Abstract

This study tests whether spatial dynamics can stabilize metapopulations with a small number of patches and tests the influence of patch arrangement. I measured persistence of predator and prey protists in replicated microcosms with two to four patches. Predators persisted for 85–437 generations (26–130 d). As predicted by single‐species and/or predator‐prey metapopulation models, substantial variation in predator metapopulation persistence was accounted for by the amount of patches or habitat, number of dispersal corridors, maximum interpatch distance, and proportion of patches providing colonists (which depends on the explicit spatial arrangement of patches).

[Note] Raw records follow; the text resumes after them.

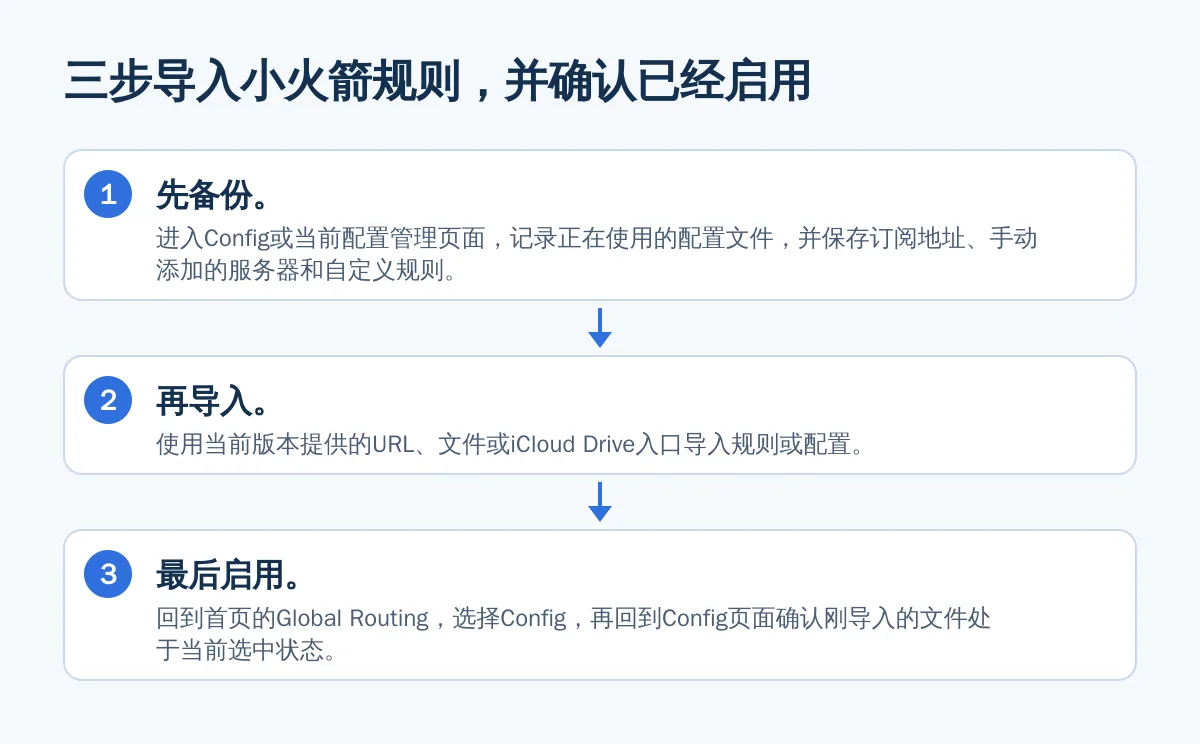Image resolution: width=1200 pixels, height=744 pixels.
Task: Click iCloud Drive in step 2 description
Action: point(573,445)
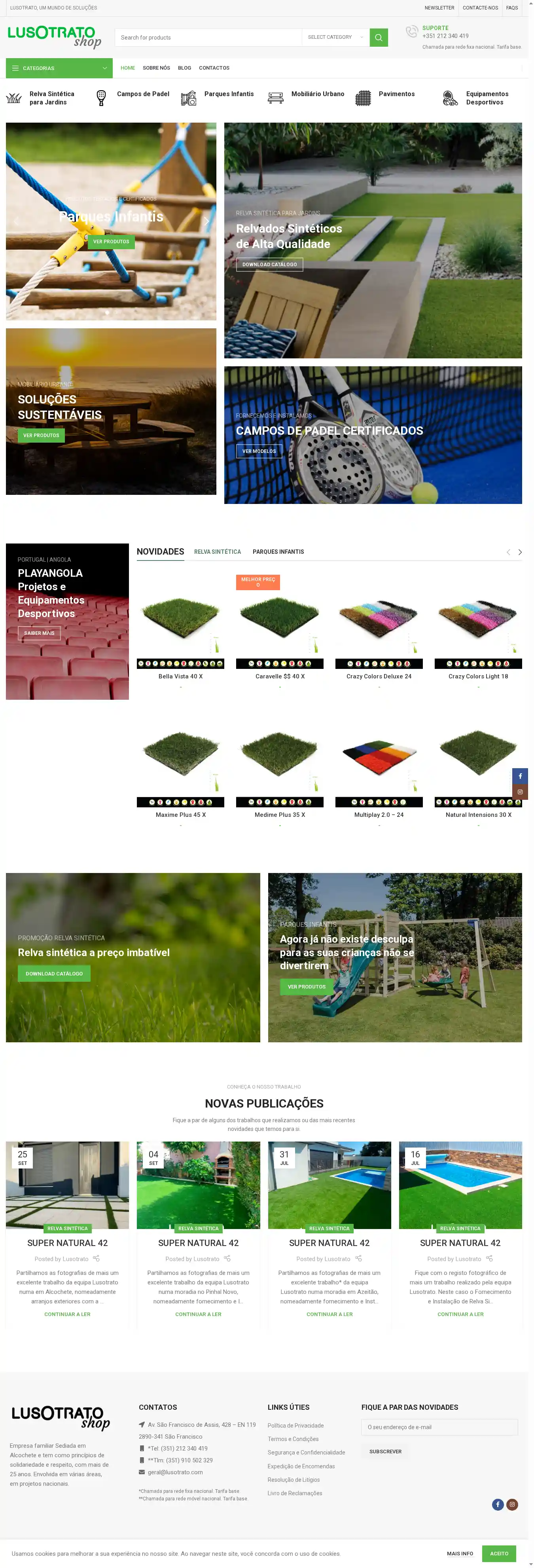Screen dimensions: 534x1568
Task: Click the Subscrever newsletter button
Action: pyautogui.click(x=385, y=1452)
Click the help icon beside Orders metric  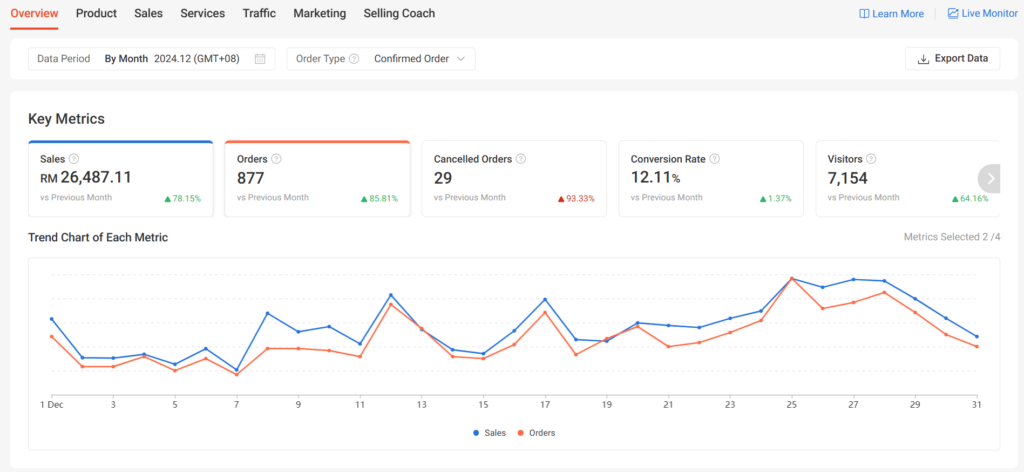coord(277,159)
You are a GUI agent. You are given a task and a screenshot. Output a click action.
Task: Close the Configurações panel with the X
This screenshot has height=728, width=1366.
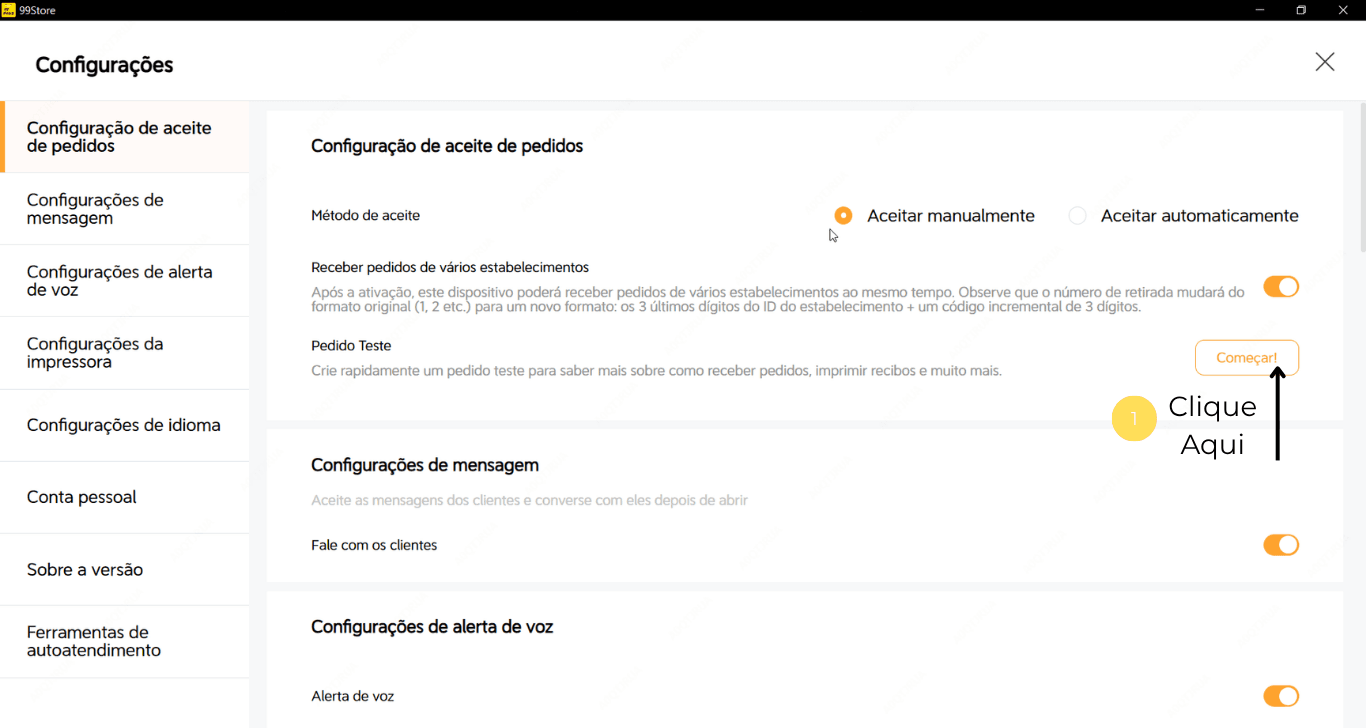pyautogui.click(x=1324, y=62)
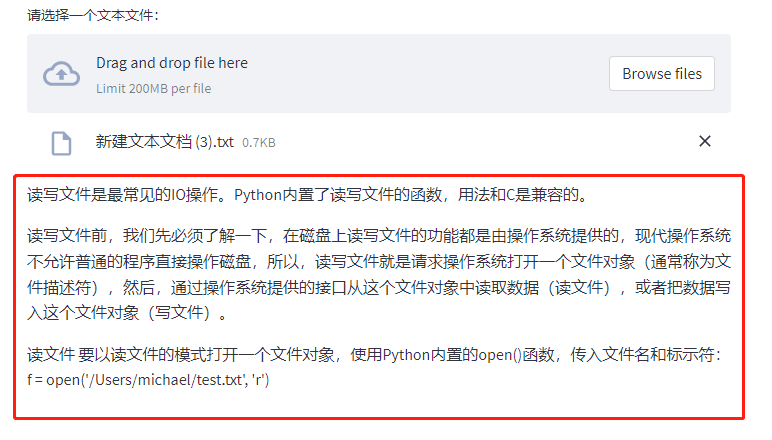The image size is (772, 440).
Task: Click the 0.7KB file size label
Action: click(x=258, y=143)
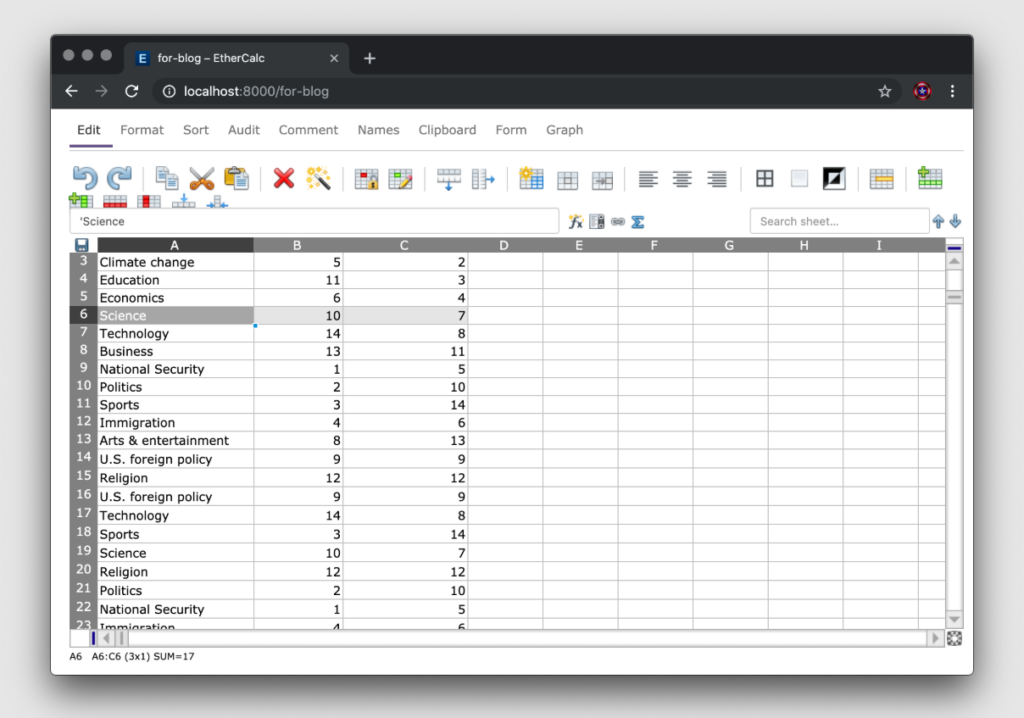1024x718 pixels.
Task: Click the Undo arrow icon
Action: click(85, 178)

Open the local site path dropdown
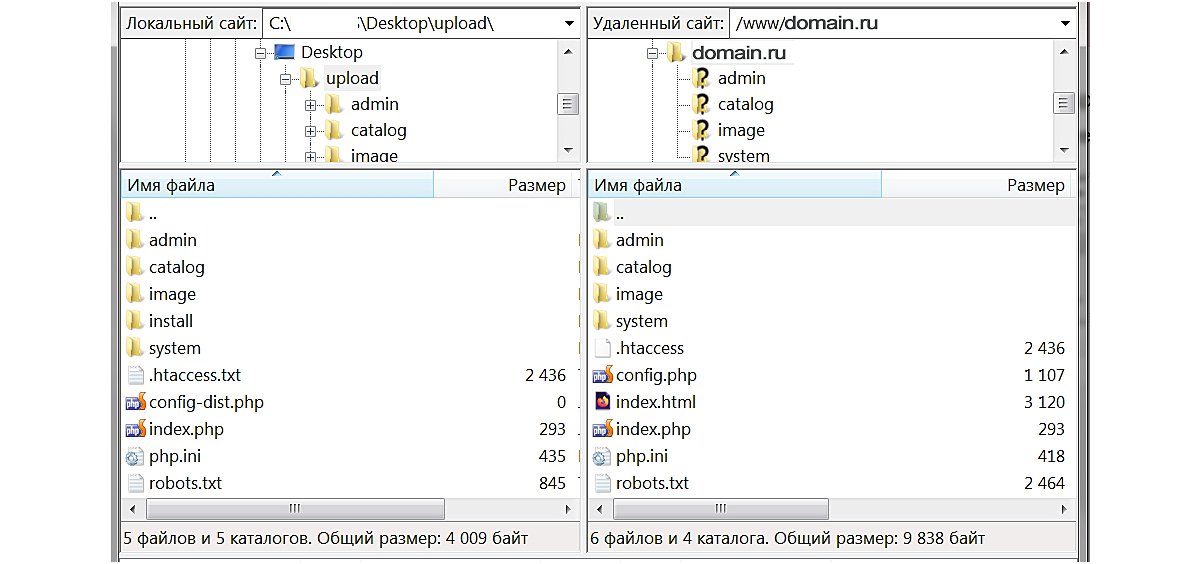click(570, 23)
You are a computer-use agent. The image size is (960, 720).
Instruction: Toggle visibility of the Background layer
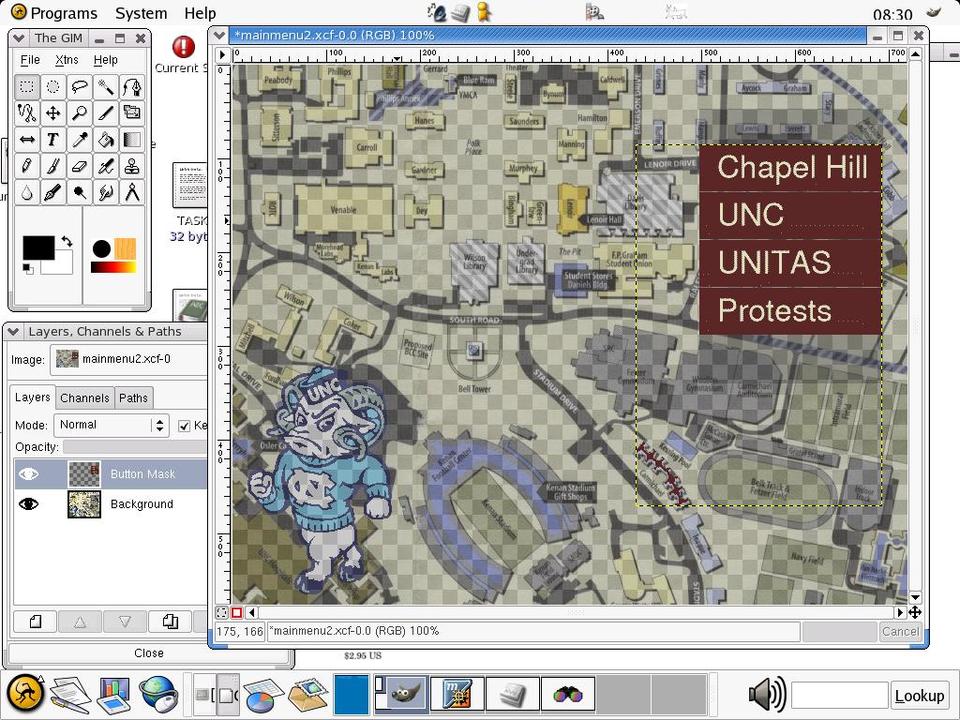point(29,504)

Contrary to expectation, persistence was not influenced by loops of patches or patch similarity. Persistence was also shorter in four‐patch loops than three‐patch loops, indicating an interaction between patch number and arrangement, which is not predicted by published models. Spatial synchrony of density fluctuations was central to predator persistence but had complex effects on extinction‐colonization dynamics, rescue effects, and predator‐prey interaction strength. Levins’s model, containing only extinction‐colonization dynamics, predicted patch occupancy for prey but not predators. Predators did, however, show rescue effects and changes in interaction strength. This work illustrates the need to combine experimentation with modeling to understand the mechanisms of spatial dynamics.